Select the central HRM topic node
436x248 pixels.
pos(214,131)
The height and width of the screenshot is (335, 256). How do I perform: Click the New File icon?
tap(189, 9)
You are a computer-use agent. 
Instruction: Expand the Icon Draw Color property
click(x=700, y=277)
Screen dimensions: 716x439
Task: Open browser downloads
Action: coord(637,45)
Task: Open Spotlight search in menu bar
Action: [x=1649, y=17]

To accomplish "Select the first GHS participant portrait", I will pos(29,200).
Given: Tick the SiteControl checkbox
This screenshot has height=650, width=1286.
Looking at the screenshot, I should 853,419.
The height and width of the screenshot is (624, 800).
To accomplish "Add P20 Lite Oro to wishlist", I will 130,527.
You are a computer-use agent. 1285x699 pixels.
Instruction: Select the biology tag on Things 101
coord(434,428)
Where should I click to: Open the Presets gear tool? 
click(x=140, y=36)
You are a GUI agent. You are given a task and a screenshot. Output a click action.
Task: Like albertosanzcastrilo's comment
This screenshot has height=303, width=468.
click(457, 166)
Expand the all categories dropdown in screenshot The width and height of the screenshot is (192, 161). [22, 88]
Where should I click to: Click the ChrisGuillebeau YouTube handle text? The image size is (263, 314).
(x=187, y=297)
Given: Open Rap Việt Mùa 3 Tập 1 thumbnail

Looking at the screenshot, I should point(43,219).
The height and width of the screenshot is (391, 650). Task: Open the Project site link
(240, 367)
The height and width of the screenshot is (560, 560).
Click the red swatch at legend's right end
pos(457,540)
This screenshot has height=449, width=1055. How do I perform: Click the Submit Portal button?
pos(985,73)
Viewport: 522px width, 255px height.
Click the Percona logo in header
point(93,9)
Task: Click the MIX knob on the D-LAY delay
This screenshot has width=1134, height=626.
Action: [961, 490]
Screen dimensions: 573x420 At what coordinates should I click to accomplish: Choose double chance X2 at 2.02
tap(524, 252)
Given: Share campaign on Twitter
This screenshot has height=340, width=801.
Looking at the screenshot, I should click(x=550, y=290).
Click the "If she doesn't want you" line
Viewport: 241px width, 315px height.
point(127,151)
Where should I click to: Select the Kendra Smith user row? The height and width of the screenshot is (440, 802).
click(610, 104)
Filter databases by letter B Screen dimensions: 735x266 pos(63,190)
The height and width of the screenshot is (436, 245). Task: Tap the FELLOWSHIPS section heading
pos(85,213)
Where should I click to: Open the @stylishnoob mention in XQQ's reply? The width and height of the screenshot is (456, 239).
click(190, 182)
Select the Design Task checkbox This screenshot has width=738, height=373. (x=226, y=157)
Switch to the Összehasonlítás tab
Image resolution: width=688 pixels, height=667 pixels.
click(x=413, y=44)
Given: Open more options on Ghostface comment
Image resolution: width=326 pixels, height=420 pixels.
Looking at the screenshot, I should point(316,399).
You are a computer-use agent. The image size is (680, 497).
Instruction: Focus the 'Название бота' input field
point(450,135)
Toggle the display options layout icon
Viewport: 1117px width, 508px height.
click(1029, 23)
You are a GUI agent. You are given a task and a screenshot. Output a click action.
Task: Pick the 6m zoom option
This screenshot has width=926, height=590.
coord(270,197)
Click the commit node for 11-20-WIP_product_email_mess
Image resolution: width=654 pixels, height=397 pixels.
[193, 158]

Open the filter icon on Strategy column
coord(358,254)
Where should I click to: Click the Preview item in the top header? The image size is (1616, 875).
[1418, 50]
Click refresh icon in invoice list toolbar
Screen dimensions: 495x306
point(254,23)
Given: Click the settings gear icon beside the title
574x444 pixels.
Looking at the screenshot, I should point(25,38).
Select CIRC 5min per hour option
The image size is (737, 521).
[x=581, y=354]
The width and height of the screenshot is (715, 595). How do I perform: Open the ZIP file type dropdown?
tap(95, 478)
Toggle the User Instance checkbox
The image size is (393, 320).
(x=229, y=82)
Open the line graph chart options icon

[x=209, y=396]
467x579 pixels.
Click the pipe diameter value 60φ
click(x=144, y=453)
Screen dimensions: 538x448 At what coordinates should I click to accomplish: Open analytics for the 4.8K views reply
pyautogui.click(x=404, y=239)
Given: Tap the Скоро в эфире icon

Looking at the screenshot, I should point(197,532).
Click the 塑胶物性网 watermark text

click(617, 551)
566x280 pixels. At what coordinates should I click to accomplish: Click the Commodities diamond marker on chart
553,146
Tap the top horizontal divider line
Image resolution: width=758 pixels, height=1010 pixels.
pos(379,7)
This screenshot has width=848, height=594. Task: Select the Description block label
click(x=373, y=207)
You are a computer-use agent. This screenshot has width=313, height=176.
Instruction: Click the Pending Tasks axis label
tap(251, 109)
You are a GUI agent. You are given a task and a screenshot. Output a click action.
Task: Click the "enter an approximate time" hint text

────────────────────────────────────────

Assignment >> The entries listed above are to be output exactly. Leave none out.

Result of this exercise >>
Select the central HRM topic node
436x248 pixels.
pos(214,131)
The height and width of the screenshot is (335, 256). How do I perform: Click the New File icon?
tap(189, 9)
You are a computer-use agent. 
Instruction: Expand the Icon Draw Color property
click(x=700, y=277)
Screen dimensions: 716x439
Task: Open browser downloads
Action: coord(637,45)
Task: Open Spotlight search in menu bar
Action: [x=1649, y=17]

To accomplish "Select the first GHS participant portrait", I will pos(29,200).
Given: Tick the SiteControl checkbox
This screenshot has height=650, width=1286.
Looking at the screenshot, I should 853,419.
The height and width of the screenshot is (624, 800).
To accomplish "Add P20 Lite Oro to wishlist", I will 130,527.
You are a computer-use agent. 1285x699 pixels.
Instruction: Select the biology tag on Things 101
coord(434,428)
Where should I click to: Open the Presets gear tool? 
click(x=140, y=36)
You are a GUI agent. You are given a task and a screenshot. Output a click action.
Task: Like albertosanzcastrilo's comment
This screenshot has height=303, width=468.
click(457, 166)
Expand the all categories dropdown in screenshot The width and height of the screenshot is (192, 161). [22, 88]
Where should I click to: Click the ChrisGuillebeau YouTube handle text? The image size is (263, 314).
(x=187, y=297)
Given: Open Rap Việt Mùa 3 Tập 1 thumbnail

Looking at the screenshot, I should point(43,219).
The height and width of the screenshot is (391, 650). Task: Open the Project site link
(240, 367)
The height and width of the screenshot is (560, 560).
Click the red swatch at legend's right end
pos(457,540)
This screenshot has height=449, width=1055. How do I perform: Click the Submit Portal button?
pos(985,73)
Viewport: 522px width, 255px height.
Click the Percona logo in header
point(93,9)
Task: Click the MIX knob on the D-LAY delay
This screenshot has width=1134, height=626.
Action: [961, 490]
Screen dimensions: 573x420 At what coordinates should I click to accomplish: Choose double chance X2 at 2.02
tap(524, 252)
Given: Share campaign on Twitter
This screenshot has height=340, width=801.
Looking at the screenshot, I should click(x=550, y=290).
Click the "If she doesn't want you" line
Viewport: 241px width, 315px height.
point(127,151)
Where should I click to: Select the Kendra Smith user row? The height and width of the screenshot is (440, 802).
click(610, 104)
Filter databases by letter B Screen dimensions: 735x266 pos(63,190)
The height and width of the screenshot is (436, 245). Task: Tap the FELLOWSHIPS section heading
pos(85,213)
Where should I click to: Open the @stylishnoob mention in XQQ's reply? The width and height of the screenshot is (456, 239).
click(190, 182)
Select the Design Task checkbox This screenshot has width=738, height=373. (x=226, y=157)
Switch to the Összehasonlítás tab
Image resolution: width=688 pixels, height=667 pixels.
click(x=413, y=44)
Given: Open more options on Ghostface comment
Image resolution: width=326 pixels, height=420 pixels.
Looking at the screenshot, I should point(316,399).
You are a computer-use agent. The image size is (680, 497).
Instruction: Focus the 'Название бота' input field
point(450,135)
Toggle the display options layout icon
Viewport: 1117px width, 508px height.
click(1029, 23)
You are a GUI agent. You are given a task and a screenshot. Output a click action.
Task: Pick the 6m zoom option
This screenshot has width=926, height=590.
coord(270,197)
Click the commit node for 11-20-WIP_product_email_mess
Image resolution: width=654 pixels, height=397 pixels.
[193, 158]

Open the filter icon on Strategy column
coord(358,254)
Where should I click to: Click the Preview item in the top header? The image size is (1616, 875).
[1418, 50]
Click refresh icon in invoice list toolbar
Screen dimensions: 495x306
point(254,23)
Given: Click the settings gear icon beside the title
574x444 pixels.
Looking at the screenshot, I should point(25,38).
Select CIRC 5min per hour option
The image size is (737, 521).
[x=581, y=354]
The width and height of the screenshot is (715, 595). How do I perform: Open the ZIP file type dropdown?
tap(95, 478)
Toggle the User Instance checkbox
The image size is (393, 320).
(x=229, y=82)
Open the line graph chart options icon

[x=209, y=396]
467x579 pixels.
Click the pipe diameter value 60φ
click(x=144, y=453)
Screen dimensions: 538x448 At what coordinates should I click to accomplish: Open analytics for the 4.8K views reply
pyautogui.click(x=404, y=239)
Given: Tap the Скоро в эфире icon

Looking at the screenshot, I should point(197,532).
Click the 塑胶物性网 watermark text

click(617, 551)
566x280 pixels. At what coordinates should I click to accomplish: Click the Commodities diamond marker on chart
553,146
Tap the top horizontal divider line
Image resolution: width=758 pixels, height=1010 pixels.
pos(379,7)
This screenshot has width=848, height=594. Task: Select the Description block label
click(x=373, y=207)
You are a computer-use agent. This screenshot has width=313, height=176.
Instruction: Click the Pending Tasks axis label
tap(251, 109)
You are a GUI agent. You are given a task and a screenshot. Output a click action.
Task: Click the "enter an approximate time" hint text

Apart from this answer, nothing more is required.